Girls’ education in Afghanistan | Top Taliban leader promises ‘good news’

(Washington) Taliban-appointed Interior Minister Sirajuddin Haqqani on Monday promised “very good news” for “very soon” about a return of girls to secondary schools in Afghanistan, in a rare interview with the American channel CNN International.

Posted at 3:10 p.m.

At the end of March, the Taliban, in power since the withdrawal of American forces in August, closed high schools and colleges for girls, just hours after their reopening, which had been announced for a long time.

This unexpected reversal, ordered by the supreme leader of the movement and the country, Hibatullah Akhundzada, outraged the international community.
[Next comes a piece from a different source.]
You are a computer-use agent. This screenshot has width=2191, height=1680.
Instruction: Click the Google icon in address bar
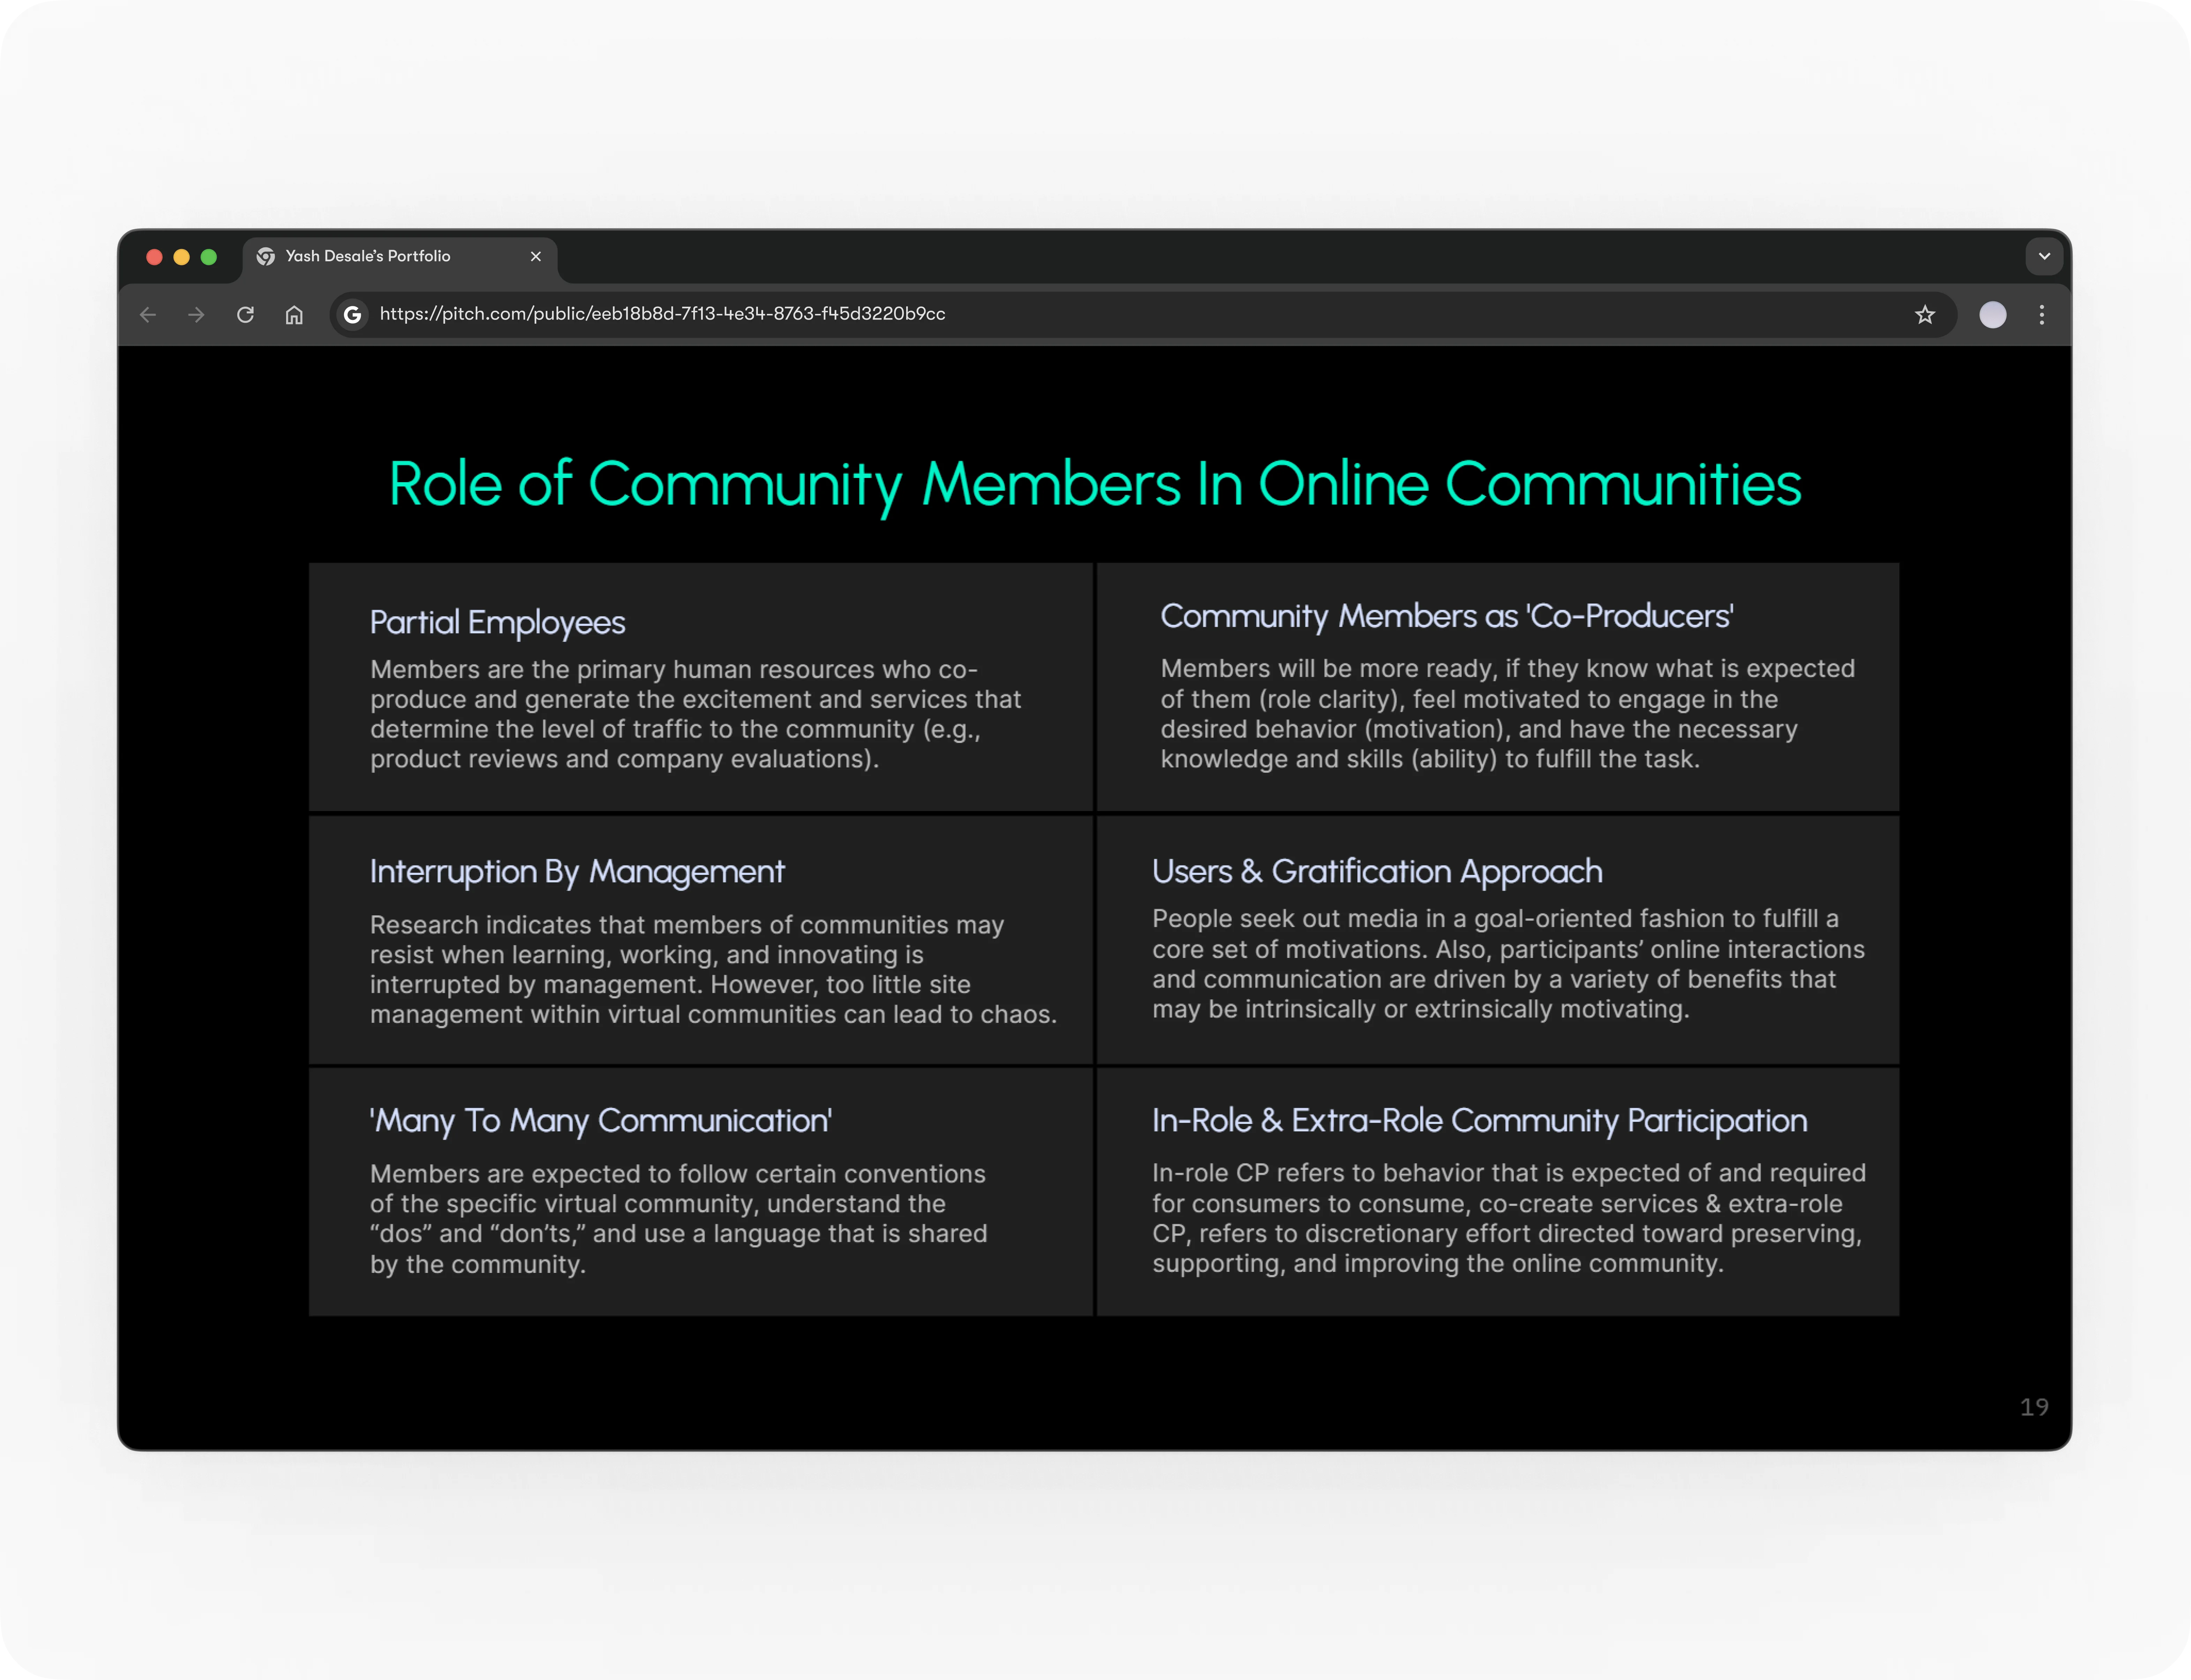352,315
“I would like to make a clarification. No one opposes education for women,” said Sirajuddin Haqqani, long one of the most secretive Taliban leaders, who only showed his face in public for the first time in March.

He argued that girls could already go to class in primary school. “Beyond these levels, work continues on a mechanism” to reopen secondary schools, he added in his first-ever television interview.

“Very soon, you are going to hear very good news about this,” he assured CNN International star reporter Christiane Amanpour.

Sirajuddin Haqqani suggested that this “mechanism” was linked to the dress required for future students, explaining that education should be based on Afghan “culture” and “Islamic rules and principles”, and referring “more broadly » the issue of wearing the hijab.

The Taliban demanded after their return to power that women wear at least a hijab, a scarf covering the head but revealing the face. But since the beginning of May, they have imposed on them the wearing in public of a full veil, preferably the burqa, already compulsory during their first passage to power between 1996 and 2001.

“Someone who entrusts his daughters or his sisters does so on the basis of complete trust. We must create the conditions to guarantee their honor and their safety. We are taking steps to that end,” he said.

The Haqqani network is accused of carrying out some of the most violent attacks perpetrated by the Taliban in Afghanistan in the past 20 years. Sirajuddin Haqqani himself is still on the FBI’s most wanted suspects list, which has promised up to $10 million for any information that could lead to his arrest.